Just so you know, I read your posts mostly to remind myself that there are still people with a sense of humor. Hard to come by some days.

I think there's an Australian Aboriginal phrase that means "I see you". We need to find those words.


Apr 12, 2011 04:53 PM #1
Janine Boulay-Seibert
Remax Town & Country - Murphy, NC
NC & GA Real Estate Broker

Jason, shouldn't these be added to the list?

"What did you say your name was?",

"I'm not a doctor, I just play one on T.V. "

 "Put your hands on you head"

Apr 12, 2011 05:05 PM #2
Scott Warga
ACSI American Construction Specialists & Investigations - Gilbert, AZ

How about:

"Whoa, how much did I drink last night?"

"Ahhh We didn't do anything last night, Right?"

"Wow! I have never itched like this before."

"The Cat coughed up a hairball, it's on your side of the bed"

Apr 12, 2011 05:15 PM #3
Chris Alston
Chris Alston (Keller Williams Realty, Silicon Valley, California) - Campbell, CA
Silicon Valley, California

HAHAHAHAHAH!!!  Now that was funny...  I am still smiling!  HA!

Apr 12, 2011 05:45 PM #4
Gary Woltal
Keller Williams Realty - Flower Mound, TX
Assoc. Broker Realtor SFR Dallas Ft. Worth

I think the Chris Hansen one means you are having a nightmare or the men with the handcuffs are waiting for you outside.

Apr 12, 2011 07:14 PM #5
Liz and Bill Spear
RE/MAX Elite 513.520.5305 - Mason, OH
RE/MAX Elite Warren County OH (Cincinnati/Dayton)

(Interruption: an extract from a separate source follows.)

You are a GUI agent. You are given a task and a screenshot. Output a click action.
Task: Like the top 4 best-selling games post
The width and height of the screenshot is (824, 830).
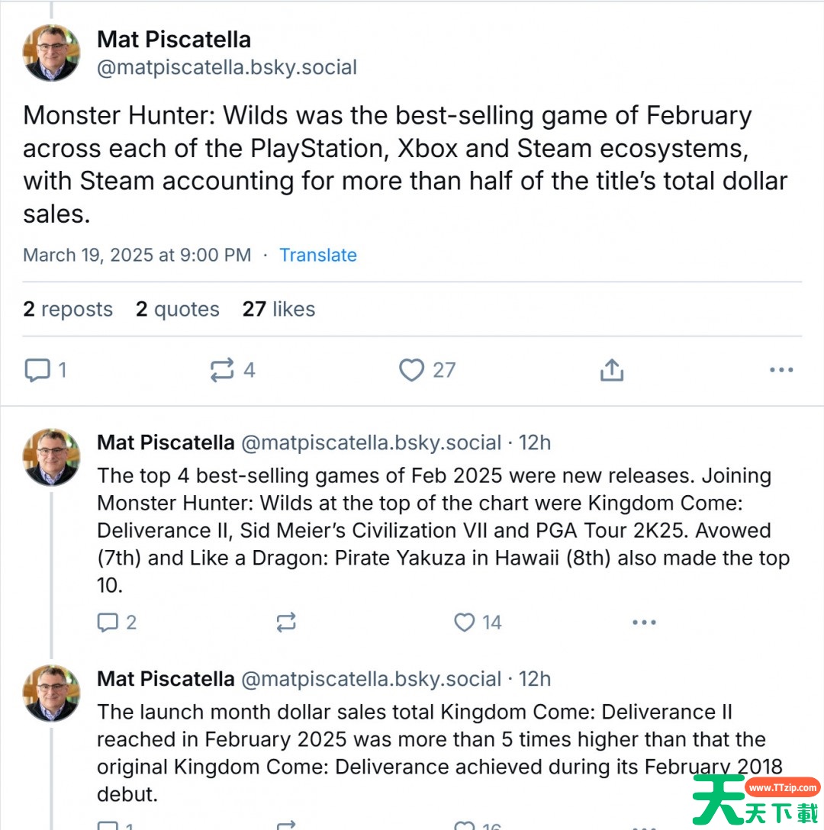click(465, 623)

What a way to start off the morning!  Wasn't expecting any of this! :)

Apr 12, 2011 11:15 PM #6
William J. Archambault, Jr.
The Real Estate Investment Institute - Houston, TX


Stool samples sharedflatulence?

I've found a safer way to respond to your blogs.


Apr 13, 2011 12:22 AM #7
Steve Loynd
Alpine Lakes Real Estate Inc., - Lincoln, NH
800-926-5653, White Mountains NH

I hope that's your hand? If it is you can let go now...and please slip out the window while it's still dark out.

Apr 13, 2011 12:48 AM #8
David Karp
Peachtree Realty Group, LLC - Woodstock, GA
Woodstock, Marietta GA Real Estate

Can we add Michael Buble to the list? That list is too funny. Thanks!


Apr 13, 2011 01:06 AM #9
Russell Lewis
Realty Austin, Austin Texas Real Estate - Austin, TX

HAHAHAHAHAHAHA...oh man, you are always entertaining! Thanks!

Apr 13, 2011 02:19 AM #12
Donne Knudsen
Los Angeles & Ventura Counties in CA - Simi Valley, CA
CalState Realty Services


Apr 13, 2011 05:59 AM #13
Donne Knudsen
Los Angeles & Ventura Counties in CA - Simi Valley, CA
CalState Realty Services

Thx Sardi - I hope I haven't ruined my computer by spraying coffee all over it - through my nose!!!  LMAO

Apr 13, 2011 06:00 AM #14
Respect Realty LLC
Respect Realty LLC - Milwaukie, OR
Brokers - Oregon / SW Washington Real Estate

Bachman, for president? Come on, I thought I made it very clear that I wanted Turner, not Bachman for president.